2.   |_|    To elect all eight nominees listed below for one year terms, as
            described in the accompanying Proxy Statement. (To withhold
            authority to vote for all eight nominees listed below check this
            box |_|.)

            Stanley W. Adleman                 Richard H. Hineline
            Ira Albom                          Mark Rosen
            David F. Dierker                   William Steinberg
            F. Budd Hineline, Jr.              Vito A. Valecce

   INSTRUCTION:     To withhold authority to vote for any individual nominee,
                    write that nominee's name on the space provided below.

                    (------------------------------------------------------)

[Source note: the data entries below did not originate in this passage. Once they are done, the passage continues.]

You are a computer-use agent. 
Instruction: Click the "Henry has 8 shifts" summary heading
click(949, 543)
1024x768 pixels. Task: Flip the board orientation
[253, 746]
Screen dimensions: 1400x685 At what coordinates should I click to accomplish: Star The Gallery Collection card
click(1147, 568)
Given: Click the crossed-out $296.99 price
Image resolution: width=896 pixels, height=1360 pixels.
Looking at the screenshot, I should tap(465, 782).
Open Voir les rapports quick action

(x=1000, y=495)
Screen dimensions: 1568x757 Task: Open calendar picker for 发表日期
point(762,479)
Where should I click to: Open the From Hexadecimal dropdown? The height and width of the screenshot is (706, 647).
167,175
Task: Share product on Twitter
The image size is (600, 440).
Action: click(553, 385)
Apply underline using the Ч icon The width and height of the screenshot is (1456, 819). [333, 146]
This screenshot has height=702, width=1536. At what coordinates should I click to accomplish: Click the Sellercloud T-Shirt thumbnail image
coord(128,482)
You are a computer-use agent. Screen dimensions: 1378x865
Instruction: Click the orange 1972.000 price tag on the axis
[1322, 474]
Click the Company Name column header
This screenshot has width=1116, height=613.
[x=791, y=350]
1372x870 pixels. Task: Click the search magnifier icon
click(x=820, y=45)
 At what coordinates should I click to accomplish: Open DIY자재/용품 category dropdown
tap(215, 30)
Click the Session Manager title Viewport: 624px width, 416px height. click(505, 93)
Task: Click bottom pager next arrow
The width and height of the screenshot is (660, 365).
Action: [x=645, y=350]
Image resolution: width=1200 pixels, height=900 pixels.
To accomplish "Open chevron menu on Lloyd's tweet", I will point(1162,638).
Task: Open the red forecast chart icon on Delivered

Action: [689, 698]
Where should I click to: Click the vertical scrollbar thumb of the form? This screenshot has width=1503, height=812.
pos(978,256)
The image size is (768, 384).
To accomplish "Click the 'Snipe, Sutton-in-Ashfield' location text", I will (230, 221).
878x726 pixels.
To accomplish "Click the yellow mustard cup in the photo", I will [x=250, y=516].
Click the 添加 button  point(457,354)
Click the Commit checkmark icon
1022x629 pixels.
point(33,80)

THIS PROXY WILL, WHEN PROPERLY EXECUTED, BE VOTED AS DIRECTED BY THE
SHAREHOLDER. IF NO DIRECTIONS TO THE CONTRARY ARE INDICATED IN THE BOXES
PROVIDED, THE PERSONS NAMED HEREIN INTEND TO VOTE TO APPROVE THE MERGER WITH
COLLECTIVE BANCORP, INC. AND TO ELECT ALL EIGHT NOMINEES FOR DIRECTOR LISTED ON
THE REVERSE SIDE HEREOF.


         THIS PROXY CONFERS CERTAIN DISCRETIONARY AUTHORITY DESCRIBED IN THE
PROXY STATEMENT. A MAJORITY OF SAID ATTORNEYS AND PROXIES PRESENT AT SAID
MEETING (OR IF ONLY ONE SHALL BE PRESENT, THEN THAT ONE) MAY EXERCISE ALL OF THE
POWERS HEREUNDER. THE UNDERSIGNED HEREBY ACKNOWLEDGES RECEIPT OF THE COMPANY'S
PROXY STATEMENT, DATED [ ], 1996, AND THE COMPANY'S 1995 ANNUAL REPORT TO
SHAREHOLDERS.

                                    Dated:__________________________, 1996
                                           (Please date this proxy)


                                    ________________________________(SEAL)
                                       (Shareholder's Signature)


                                    ________________________________(SEAL)
                                    (Shareholder's Signature)

                                    It would be helpful if you signed your name
                                    or names exactly as it appears hereon,
                                    indicating any official position or
                                    representative capacity.